EXERCISE DIRECTIONS —
Working line by line, output the entries below exactly as they appear.

==============================

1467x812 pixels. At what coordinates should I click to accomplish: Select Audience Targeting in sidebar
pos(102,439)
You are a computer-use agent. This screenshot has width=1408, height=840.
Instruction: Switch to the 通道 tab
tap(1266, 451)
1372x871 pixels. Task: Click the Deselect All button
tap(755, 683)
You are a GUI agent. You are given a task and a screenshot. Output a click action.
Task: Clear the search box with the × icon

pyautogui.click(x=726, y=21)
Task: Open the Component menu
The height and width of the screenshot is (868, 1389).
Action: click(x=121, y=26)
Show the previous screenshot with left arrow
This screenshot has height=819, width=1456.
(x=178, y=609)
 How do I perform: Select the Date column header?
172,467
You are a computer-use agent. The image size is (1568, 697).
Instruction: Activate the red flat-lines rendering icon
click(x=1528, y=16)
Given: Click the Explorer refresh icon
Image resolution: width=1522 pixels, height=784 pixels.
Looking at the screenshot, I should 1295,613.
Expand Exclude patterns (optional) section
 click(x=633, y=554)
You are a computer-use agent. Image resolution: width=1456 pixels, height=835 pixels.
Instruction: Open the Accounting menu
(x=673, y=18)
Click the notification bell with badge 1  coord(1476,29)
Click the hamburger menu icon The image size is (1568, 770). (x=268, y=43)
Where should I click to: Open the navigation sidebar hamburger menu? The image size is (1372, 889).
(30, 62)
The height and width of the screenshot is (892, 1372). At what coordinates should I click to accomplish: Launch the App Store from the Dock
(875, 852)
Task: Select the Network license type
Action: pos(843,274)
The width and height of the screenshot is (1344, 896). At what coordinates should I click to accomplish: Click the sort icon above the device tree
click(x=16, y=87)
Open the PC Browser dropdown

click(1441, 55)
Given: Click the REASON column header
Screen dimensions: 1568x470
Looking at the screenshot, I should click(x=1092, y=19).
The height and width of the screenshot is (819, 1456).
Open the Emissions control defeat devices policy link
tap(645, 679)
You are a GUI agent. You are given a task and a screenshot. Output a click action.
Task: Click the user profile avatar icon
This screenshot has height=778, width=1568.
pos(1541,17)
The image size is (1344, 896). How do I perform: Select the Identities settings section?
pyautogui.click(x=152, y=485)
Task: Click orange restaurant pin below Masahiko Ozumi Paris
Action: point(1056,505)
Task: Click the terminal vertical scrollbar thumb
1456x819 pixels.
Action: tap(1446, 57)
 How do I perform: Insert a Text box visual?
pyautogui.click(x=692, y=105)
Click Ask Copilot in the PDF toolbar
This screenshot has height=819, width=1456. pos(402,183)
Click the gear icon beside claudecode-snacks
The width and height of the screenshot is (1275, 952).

==============================

SOLVED PROBLEM —
1467x812 pixels. At what coordinates should I click to accomplish: Select Audience Targeting in sidebar
pos(102,439)
You are a computer-use agent. This screenshot has width=1408, height=840.
Instruction: Switch to the 通道 tab
tap(1266, 451)
1372x871 pixels. Task: Click the Deselect All button
tap(755, 683)
You are a GUI agent. You are given a task and a screenshot. Output a click action.
Task: Clear the search box with the × icon

pyautogui.click(x=726, y=21)
Task: Open the Component menu
The height and width of the screenshot is (868, 1389).
Action: click(x=121, y=26)
Show the previous screenshot with left arrow
This screenshot has height=819, width=1456.
(x=178, y=609)
 How do I perform: Select the Date column header?
172,467
You are a computer-use agent. The image size is (1568, 697).
Instruction: Activate the red flat-lines rendering icon
click(x=1528, y=16)
Given: Click the Explorer refresh icon
Image resolution: width=1522 pixels, height=784 pixels.
Looking at the screenshot, I should 1295,613.
Expand Exclude patterns (optional) section
 click(x=633, y=554)
You are a computer-use agent. Image resolution: width=1456 pixels, height=835 pixels.
Instruction: Open the Accounting menu
(x=673, y=18)
Click the notification bell with badge 1  coord(1476,29)
Click the hamburger menu icon The image size is (1568, 770). (x=268, y=43)
Where should I click to: Open the navigation sidebar hamburger menu? The image size is (1372, 889).
(30, 62)
The height and width of the screenshot is (892, 1372). At what coordinates should I click to accomplish: Launch the App Store from the Dock
(875, 852)
Task: Select the Network license type
Action: pos(843,274)
The width and height of the screenshot is (1344, 896). At what coordinates should I click to accomplish: Click the sort icon above the device tree
click(x=16, y=87)
Open the PC Browser dropdown

click(1441, 55)
Given: Click the REASON column header
Screen dimensions: 1568x470
Looking at the screenshot, I should click(x=1092, y=19).
The height and width of the screenshot is (819, 1456).
Open the Emissions control defeat devices policy link
tap(645, 679)
You are a GUI agent. You are given a task and a screenshot. Output a click action.
Task: Click the user profile avatar icon
This screenshot has height=778, width=1568.
pos(1541,17)
The image size is (1344, 896). How do I perform: Select the Identities settings section?
pyautogui.click(x=152, y=485)
Task: Click orange restaurant pin below Masahiko Ozumi Paris
Action: point(1056,505)
Task: Click the terminal vertical scrollbar thumb
1456x819 pixels.
Action: tap(1446, 57)
 How do I perform: Insert a Text box visual?
pyautogui.click(x=692, y=105)
Click Ask Copilot in the PDF toolbar
This screenshot has height=819, width=1456. pos(402,183)
Click the gear icon beside claudecode-snacks
The width and height of the screenshot is (1275, 952).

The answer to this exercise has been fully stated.